If you want this to be gluten-free, just make sure you get straight up parmesan cheese.  Some grated cheeses are coated with starch, so carefully check the ingredient list or get a block of solid parmesan.  You could easily exclude the cheese to make this dairy free.  In my opinion, there are few things that aren’t improved by the addition of cheese, and most babies do fine with cheese even if they are sensitive to cow’s milk.


Apples & Greens

This is one of Isabella’s long-time favorites and one of the foods I know I she’ll devour even if she won’t eat anything else.  I make at least 6 jars of Apples & Greens every time I make baby food.  Happily, it’s also the easiest recipe I make.

Here’s what you need:

  • 2-3 Cups Applesauce
  • 2-3 Cups Mixed Greens

You can make your own apple sauce by gently simmering or steaming cut up apples and mashing them up.  I usually just buy no-sugar added applesauce (organic, when they have it).  I usually just use organic baby spinach, but there’s a great mix by Organic Girl called SuperGreens! that we love.  This is a simple blend and is probably fine to introduce before 9 months of age- just make sure baby has had applesauce before.  I think Izzy first started eating this around 7.5 or 8 months.

Here’s how to make it:

Dump everything in the blender and blend it up!  If this is the first time you’ve offered this to your baby, start with less greens and add more to taste.  Isabella loves it to be really green but every baby is different.

apples and greens homemade baby food

This is actually a great way to get more greens into your diet if you’re one of those people that just can’t stand salad.  It tastes mostly applesaucy.  And who doesn’t like applesauce?!?

As soon as she heard the food processor, Isabella made her way into the kitchen and demanded to be picked up.  She killed a whole jar of this before I could get the lid on.  Oh well- one more jar free for something else!

eating homemade apples and green baby food

she loves her apples and greens

give me more!

I want more!

Introducing Whole Grains

Contrary to popular belief, grains should not be introduced before 8 or 9 months of age.  I know, I know… your pediatrician, grandmother, and even strangers will insist that rice cereal is perfectly fine, even before 6 months.  I once had a home depot employee follow me through the store trying to convince me that rice cereal would make Isabella begin sleeping through the night.  But it’s just not true.

It takes a while for baby’s gut flora to develop.  Exclusive breastfeeding through 6 months is critical in this process.  And until baby is 8 or 9 months old, they haven’t developed enough of the enzymes necessary to fully digest grains.  So while you can buy cereal labeled “4 months and up” at the grocery store, it doesn’t mean it’s good for her to eat.

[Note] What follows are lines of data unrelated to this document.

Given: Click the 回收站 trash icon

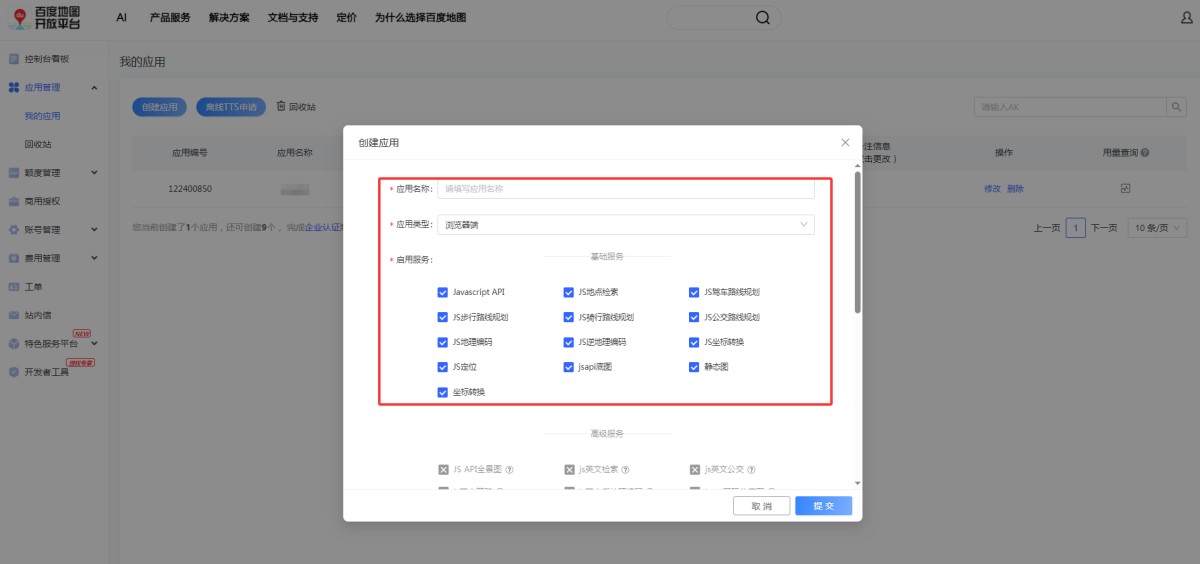Looking at the screenshot, I should (281, 106).
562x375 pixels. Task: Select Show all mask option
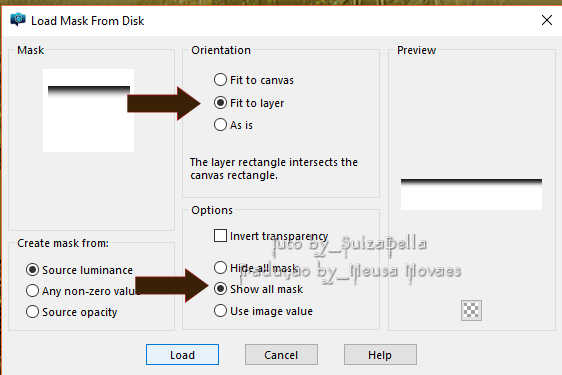coord(258,289)
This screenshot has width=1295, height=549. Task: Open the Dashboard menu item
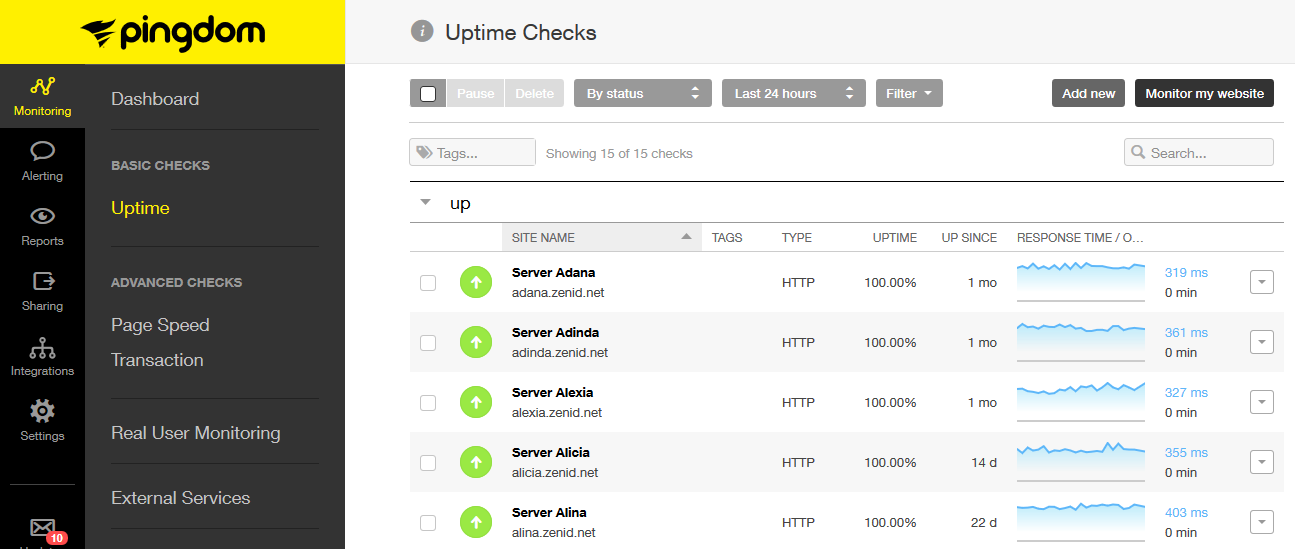[155, 99]
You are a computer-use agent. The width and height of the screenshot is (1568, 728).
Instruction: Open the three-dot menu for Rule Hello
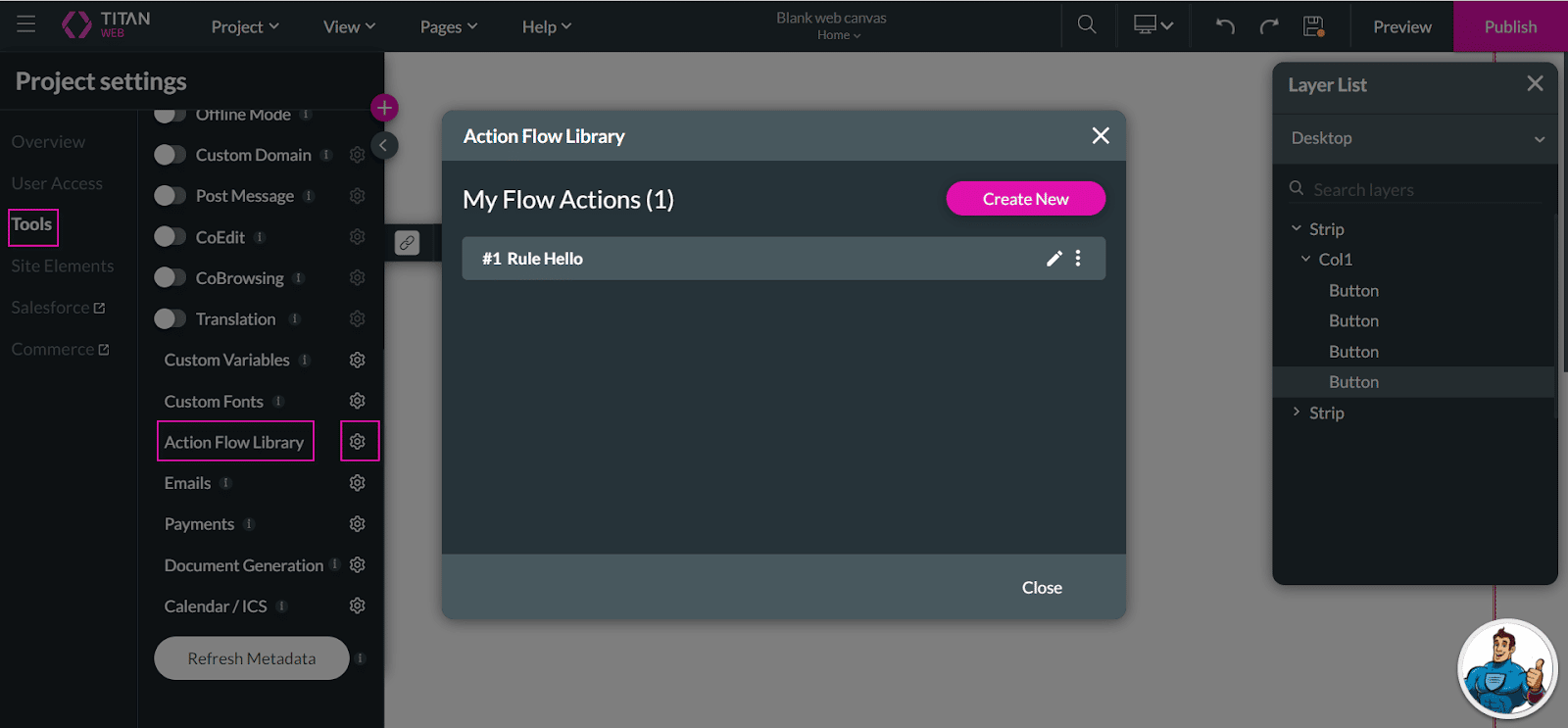pyautogui.click(x=1078, y=259)
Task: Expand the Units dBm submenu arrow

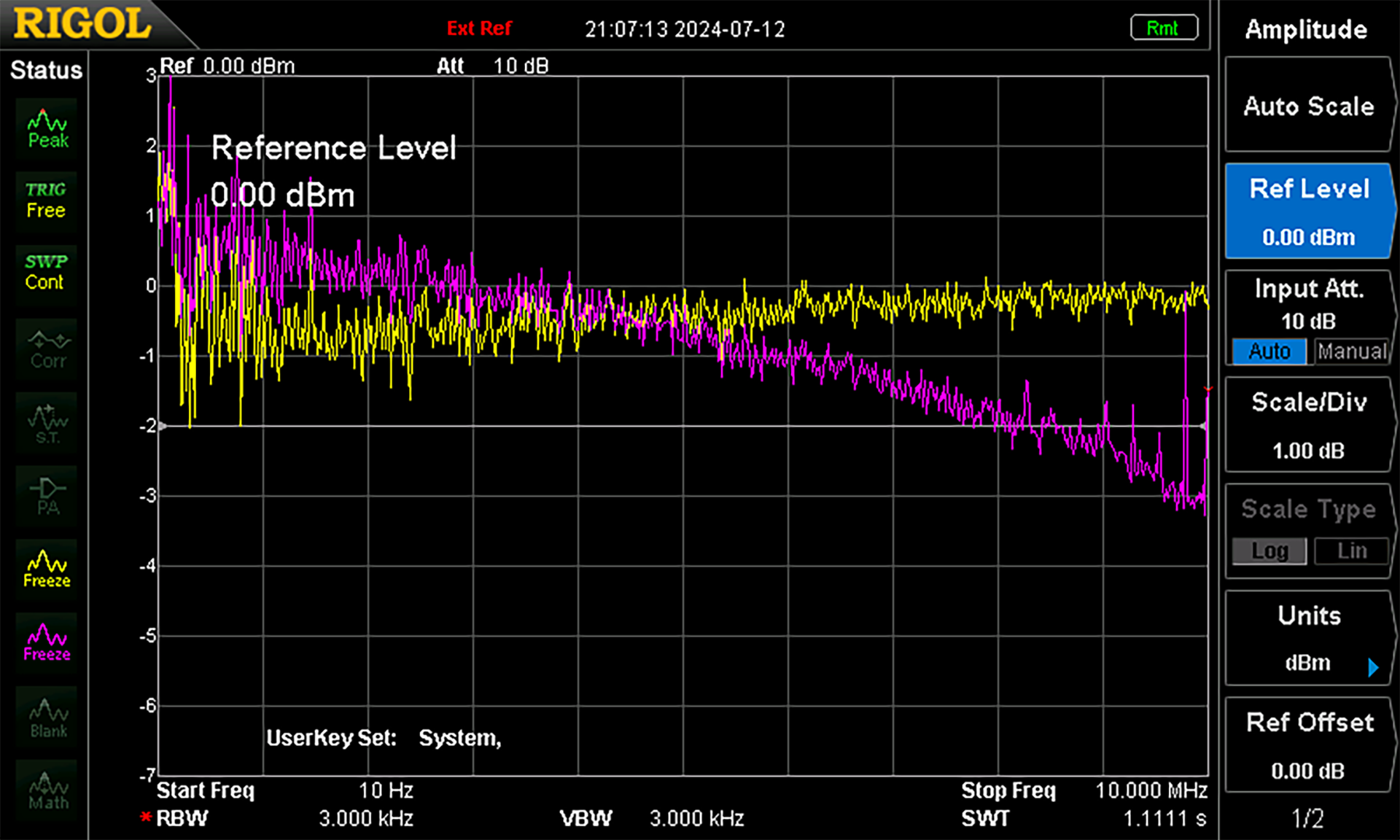Action: click(1373, 667)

I know plenty of parents who have struggled with fussy, colicky, gassy, constantly-spitting-up babies for months and can’t figure out what the problem is.  I’m willing to bet that in many cases, cutting out grains (and other foods that aren’t age appropriate) would do wonders for solving the problem.

When preparing grains, soak them overnight to improve their digestability.  I usually add double the amount of water recommended and simmer them slowly until all the water is gone.  Sometimes I’ll even pulse the mixture a few times in my food processor before jarring it or adding it to other purees.

Every baby is different.  Some may be able to digest grains just fine at 6 months, while others may be 12 months or older before they can digest them without being uncomfortable.  This is why it’s so important to introduce foods one at a time and note if baby is showing any signs of sensitivity.

As a side note, rice cereal doesn’t necessarily help a baby to sleep all night.  Isabella didn’t start doing that till she was almost a year old, well after she began eating whole grains.